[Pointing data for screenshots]
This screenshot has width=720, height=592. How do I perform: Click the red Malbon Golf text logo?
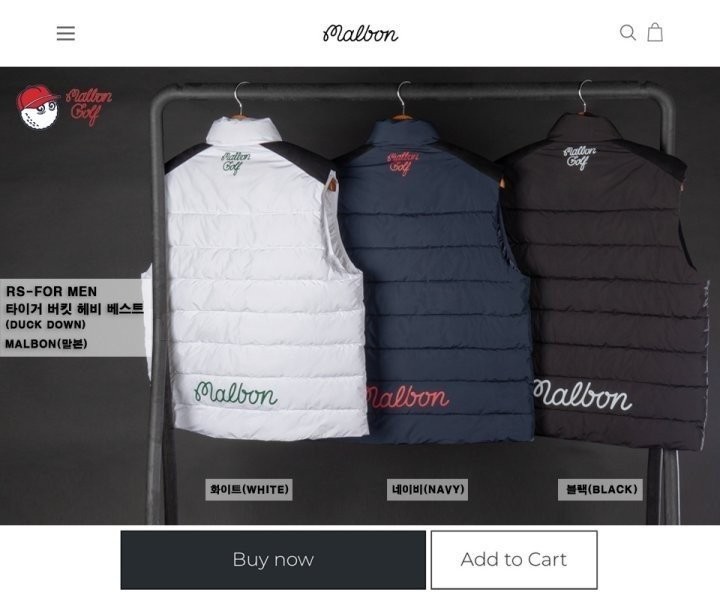click(89, 107)
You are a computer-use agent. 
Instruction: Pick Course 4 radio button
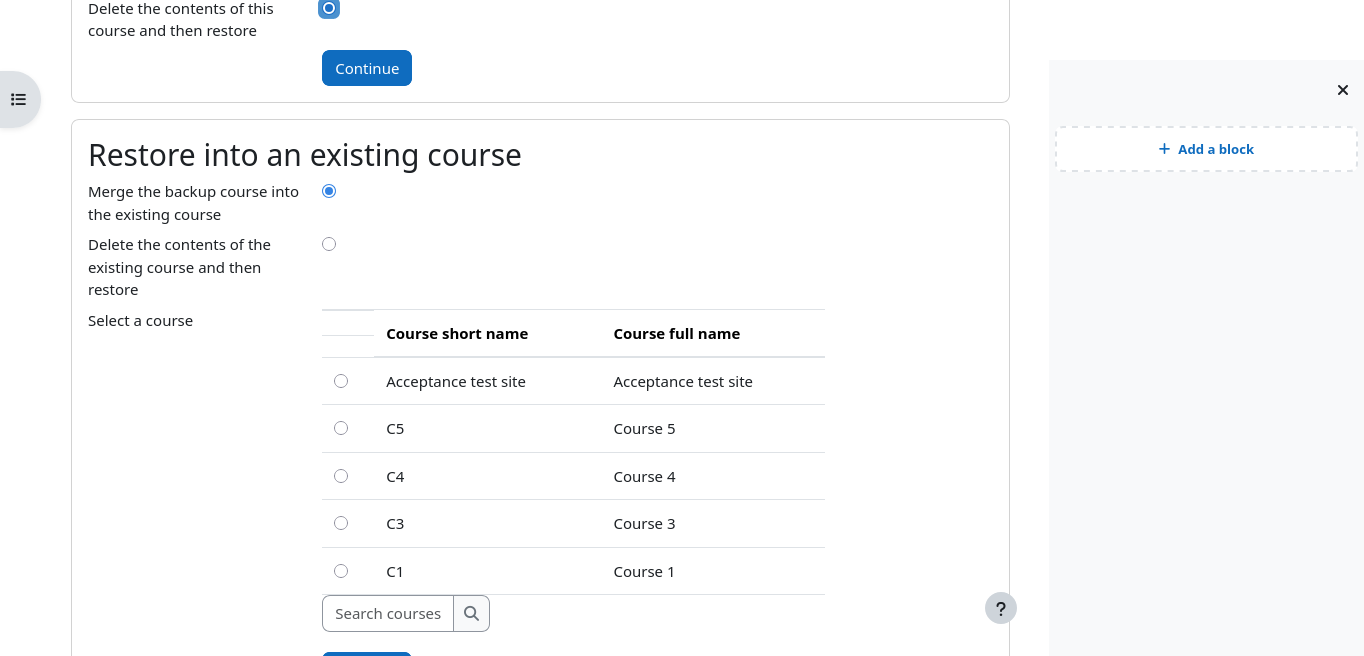pos(341,476)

● Problem requirements
Rewrite the entries from the line containing "You are a computer-use agent." through the end of the entries, substituting "option button" for "radio button" and leaving everything else unchanged. Omit the pictures from your answer.

● Result for this task
You are a computer-use agent. 
Instruction: Pick Course 4 option button
pos(341,476)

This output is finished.